TEXTAUSZUG:
Der Broker Scalable Capital muss wegen einer Datenschutzverletzung an einen Kunden einen Betrag von 1.200,- EUR nach Art. 82 DSGVO bezahlen (LG Köln, Urt. v. 18.05.2022 - Az.: 28 O 328/21).
Im Oktober 2020 hatte der bekannte Neobroker Scalable Capital seinen Kunden mitgeteilt, dass es zu einem Datenschutzverstoß gekommen sei und unbekannte Dritte bestimmte Informationen der Kunden erbeutet hätten (u.a. Ausweisdaten, Name und Adresse, Wertpapierabrechnungen, steuerliche Daten).
Bereits Ende letzten Jahres hatte LG München I einem Kunden einen Schadensersatz iHv. 2.500,- EUR zugesprochen, vgl. unsere Kanzlei-News v. 22.12.2022.
Nun hatte ein weiterer Kunde geklagt und bekam vor dem LG Köln ebenfalls Recht.
Wie schon das LG München I bejahte nun auch die Kölner Robenträger eine Verletzung der Sorgfaltspflichten nach Art. 32 DSGVO. Dadurch, dass Scalable Capital auch Jahre nach Kündigung eines ursprünglichen Subdienstleisters die Zugänge nicht geändert habe, sei gegen die notwendige Sorgfaltspflicht verstoßen:
"Die Kammer nimmt einen Verstoß gegen diese Vorgaben aufgrund des zwischen den Parteien unstreitigen Umstandes an, dass die der Fa. (...). zur Verfügung gestellten Zugangsdaten nach Beendigung der vertraglichen Beziehung zu der Vertragspartnerin über mehrere Jahre nicht verändert wurden.

DATENABSCHNITT:
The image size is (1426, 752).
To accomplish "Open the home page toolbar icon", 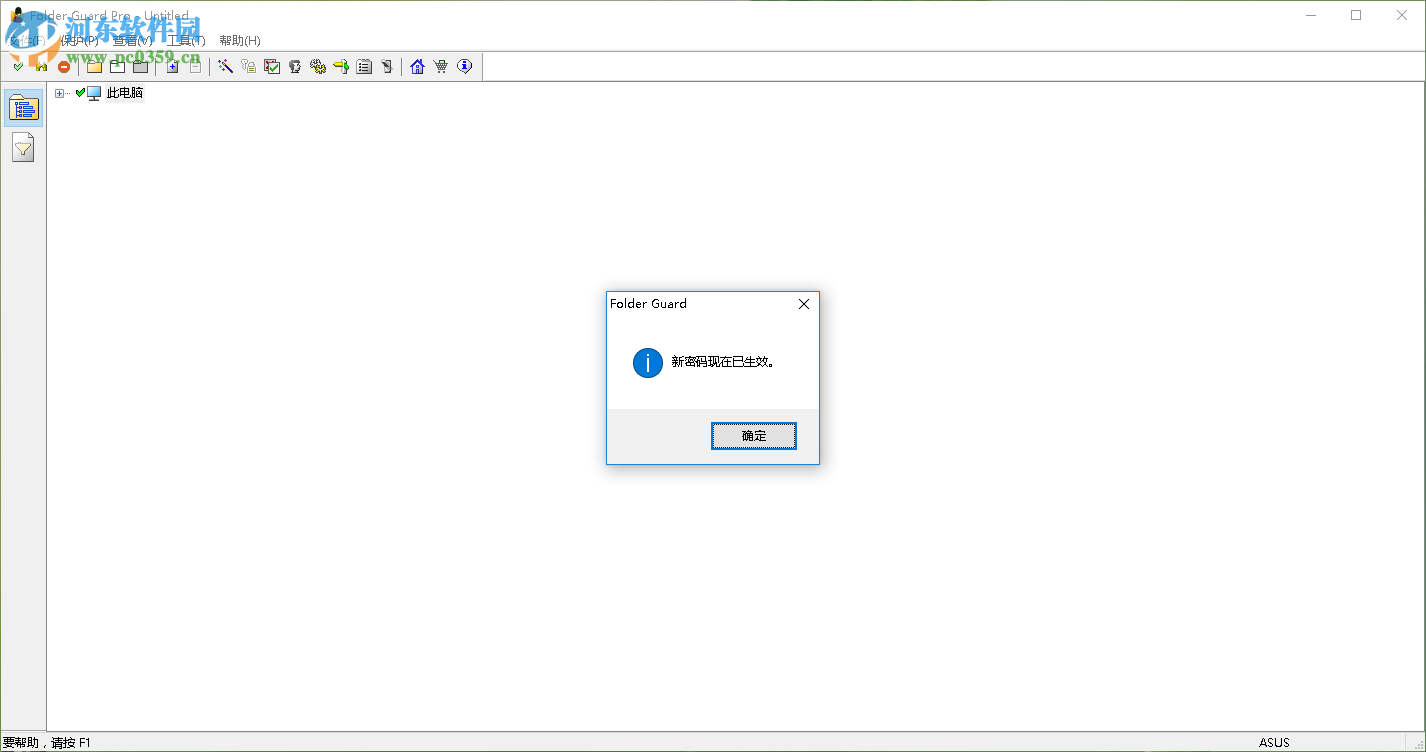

AUFGABE:
Aktualisiere den Textauszug zum Urteil gegen Scalable Capital, beginnend mit "Im Oktober 2020" und weiter bis einschließlich "Köln ebenfalls Recht.", und ersetze dabei "Neobroker" durch "Onlinebroker". Die Zeilen sind eigenständiges Material und gehören nicht zum Textauszug.

ANTWORT:
Im Oktober 2020 hatte der bekannte Onlinebroker Scalable Capital seinen Kunden mitgeteilt, dass es zu einem Datenschutzverstoß gekommen sei und unbekannte Dritte bestimmte Informationen der Kunden erbeutet hätten (u.a. Ausweisdaten, Name und Adresse, Wertpapierabrechnungen, steuerliche Daten).
Bereits Ende letzten Jahres hatte LG München I einem Kunden einen Schadensersatz iHv. 2.500,- EUR zugesprochen, vgl. unsere Kanzlei-News v. 22.12.2022.
Nun hatte ein weiterer Kunde geklagt und bekam vor dem LG Köln ebenfalls Recht.